While five years have passed since the ratification of the Offshore Petroleum Resources Law, the government has yet to issue two decrees that would pave the way for the first licensing round for offshore gas exploration in Lebanon’s exclusive economic zone.
The first licensing round was postponed last August for the fifth time due to political disagreements over the decrees pertaining to the designation of blocks that would be open for bidding and the terms of a draft on the Exploration and Production Agreement.
Gabi Daaboul, head of the legal department at the Lebanese Petroleum Administration, said during the conference that Lebanon should proceed with the gradual licensing of the 10 blocks that form Lebanon’s EEZ.
The gradual licensing of blocks would enable the Lebanese government to secure better terms in future licensing rounds, experts argued.
Roudi Baroudi, CEO of Energy and Environment Holding, an independent consulting firm based in Qatar, told The Daily Star on the sidelines of the conference that political bickering and instability was denting the confidence of international oil companies in Lebanon.
“Only by acting in unison could the political establishment regain the confidence of major industry partners,” Baroudi said.
Industry sources have warned that some international companies that prequalified for the first licensing round were re-evaluating the situation in light of the repeated delays as a result of the government’s failure to issue the two decrees.
Energy and Water Minister Arthur Nazarian warned during the conference that due to political bickering Lebanon could be squandering significant economic benefits, and urged the government to swiftly launch the first oil and gas licensing rounds.
Guillaume Leenhardt, global head of business development at Geneva-based Mercuria Energy Group, told participants that it would take almost five years to start production once the exploration phase kicks off.
Last month, Nazarian told The Daily Star that there was no indication yet on whether the Cabinet would hold a meeting in the near future to discuss and approve the two decrees concerning the number of blocks that would be auctioned and the revenue sharing agreement.

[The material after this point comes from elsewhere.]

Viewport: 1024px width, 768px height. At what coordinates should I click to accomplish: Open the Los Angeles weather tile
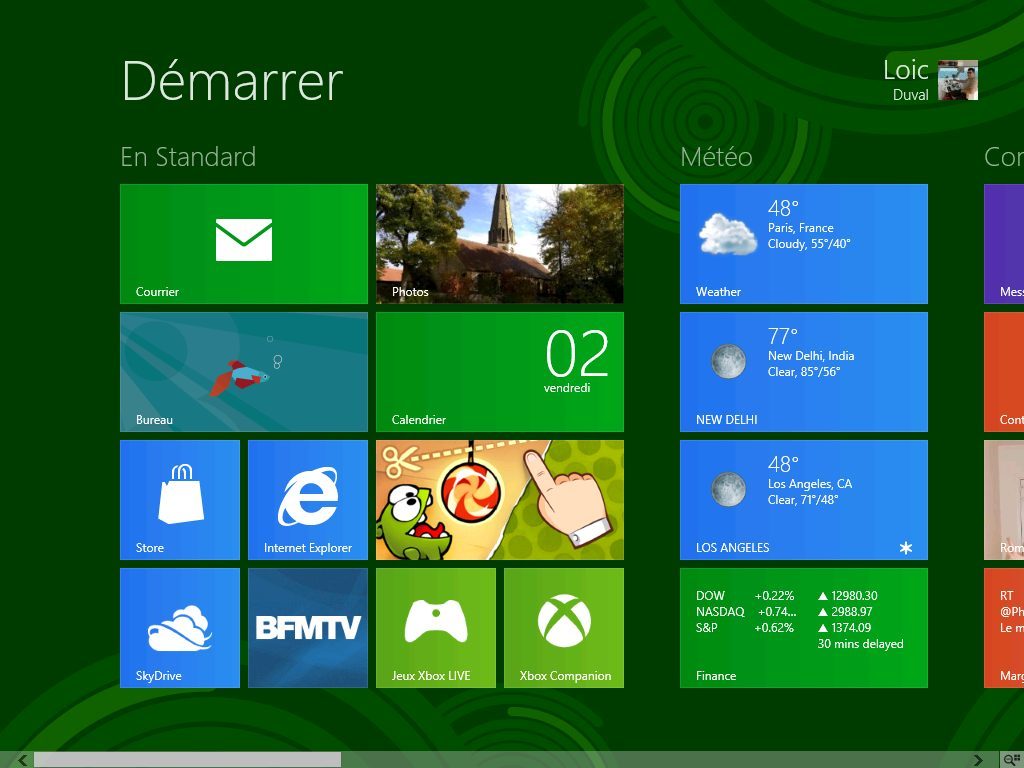803,499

Lebanon’s potential offshore natural gas reserves are estimated at 25 trillion cubic feet, according to initial estimates carried out in the country’s exclusive economic zone.
Baroudi urged the government to arrange for the drilling of a few exploratory wells – both onshore and off – to prove the potential indicated by geological studies.
“Regional experience gives us reason to put the odds of success at between 65 percent and 85 percent, and the rewards in terms of increased interest by international oil companies and higher auction revenues could be huge,” he added.